Religion's always been a funny thing for me: I'm not one of those people that consider the Narnia books Christian propaganda on a fundamental level. But from a practical point of view, I always felt bothered by Aslan as a deity, and the way he deployed his power. I felt as though there were a lot of problems in Narnia, and Aslan spent a hell of a lot of time playing peekabo with Lucy in the woods rather than actually solving them. Why didn't he stop those battles in Prince Caspian where so many Narnians died? Why did he wait till the end to turn up? It just bothered me. So I felt strongly that Fillory, like Narnia, should be a world that had a god in it, and not just somewhere or anywhere, but literally in a particular place walking around and doing things. I felt as though I should get into that question, of why he didn't simply solve everything- and the answer turned out to be that he was a bit shabby, and kind of a jerk.
Why did you decide to have your characters, unlike most fantasy characters, use pop culture references and curse?
For some reason I find it really funny. The particular fantasy tradition I write in, which is the tradition of C. S. Lewis and Rowling, is extremely British. There's always been a lot of Americans that worked in epic fantasy, as far back as Robert E. Howard, but we expect characters in this kind of fantasy to speak in this very correct, English-English. So I never stop finding it funny when someone says, you know, "dude, you really fucked up that spell. What the hell?" Forcing the genre into that kind of diction seemed important to me. One of the biggest experiments of The Magicians was taking this tradition and transplanting it to American soil. What kind of things grew there when you did that? So I wanted to constantly remind people that we weren't in England, and the way the characters spoke was the main way of doing that. And also I just found it very funny.
I probably laughed the loudest when a being in The Magician King is described as bald and silvery in appearance. I thought to myself: “Like the Silver Surfer.” And a few lines later: “It looked a little like the Silver Surfer.”

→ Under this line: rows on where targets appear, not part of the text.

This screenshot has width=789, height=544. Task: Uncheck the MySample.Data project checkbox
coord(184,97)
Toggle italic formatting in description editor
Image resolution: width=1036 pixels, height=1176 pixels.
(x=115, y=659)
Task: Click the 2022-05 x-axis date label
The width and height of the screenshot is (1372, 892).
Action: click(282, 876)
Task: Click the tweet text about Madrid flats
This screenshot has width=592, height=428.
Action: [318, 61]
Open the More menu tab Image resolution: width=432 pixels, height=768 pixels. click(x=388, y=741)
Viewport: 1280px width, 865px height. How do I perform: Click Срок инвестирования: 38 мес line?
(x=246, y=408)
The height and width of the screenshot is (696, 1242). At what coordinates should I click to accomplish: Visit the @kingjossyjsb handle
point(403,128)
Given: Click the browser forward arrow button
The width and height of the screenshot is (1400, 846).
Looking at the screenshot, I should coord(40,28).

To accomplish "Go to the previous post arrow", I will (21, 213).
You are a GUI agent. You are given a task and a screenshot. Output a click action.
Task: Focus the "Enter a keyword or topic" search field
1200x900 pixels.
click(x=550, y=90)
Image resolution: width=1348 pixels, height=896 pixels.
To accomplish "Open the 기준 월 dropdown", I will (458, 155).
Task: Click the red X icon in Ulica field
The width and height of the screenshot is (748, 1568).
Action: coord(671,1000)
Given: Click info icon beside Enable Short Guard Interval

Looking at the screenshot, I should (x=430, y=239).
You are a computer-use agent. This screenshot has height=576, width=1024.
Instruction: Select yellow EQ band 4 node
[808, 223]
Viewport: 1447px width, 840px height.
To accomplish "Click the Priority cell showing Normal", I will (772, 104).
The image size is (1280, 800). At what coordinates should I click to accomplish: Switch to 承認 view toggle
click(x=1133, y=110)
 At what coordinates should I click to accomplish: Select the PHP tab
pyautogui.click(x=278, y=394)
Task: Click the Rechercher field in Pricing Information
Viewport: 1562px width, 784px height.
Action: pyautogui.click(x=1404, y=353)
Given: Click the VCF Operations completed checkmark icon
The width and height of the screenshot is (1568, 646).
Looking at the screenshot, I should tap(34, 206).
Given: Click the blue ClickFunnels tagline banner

I just thought that's what everybody would be thinking, that it really looks like him. So I thought if everybody's thinking something, somebody has to say it. There's a point early on when they stumble on this odd circle in the forest, and all Quentin can think to say is "Man, this place is enchanted as balls." That's all he comes up with. Probably somebody would say it.
I think that accessibility is part of why The Magicians was recently optioned for television by Fox. Congratulations on that, by the way.
It's exciting, it's something that I've been working on behind the scenes for a really long time. At least two years. The stars have to align for a deal like that go through, and they did.
What involvement would you like to have in the series as it develops?
What tends to be written into those contracts, and was written in to mine, is that I work on the project as a “creative consultant.” And I think that that's purposefully vague, and I think that my role will emerge from whatever dynamic forms between me and most importantly the writers, Ashley Miller and Zack Stentz. So it's not clear—I certainly don't have any sort of veto power. I'm hoping to be part of the conversation.
Do you have any interest in writing for television, or movies, in the long term? You style would seem to lend itself well to that.
The weird thing is that I don't. When I started talking to people in Hollywood about this stuff, I thought, yeah, I can work my way into movies and TV. But I found that I had no interest in it at all, I'm really just a novel person and I always have been. It's taken me forty years to figure out how novels work, I'm not going to spend the next forty figuring out how tv show work. I think I'm going to leave that one to the pros.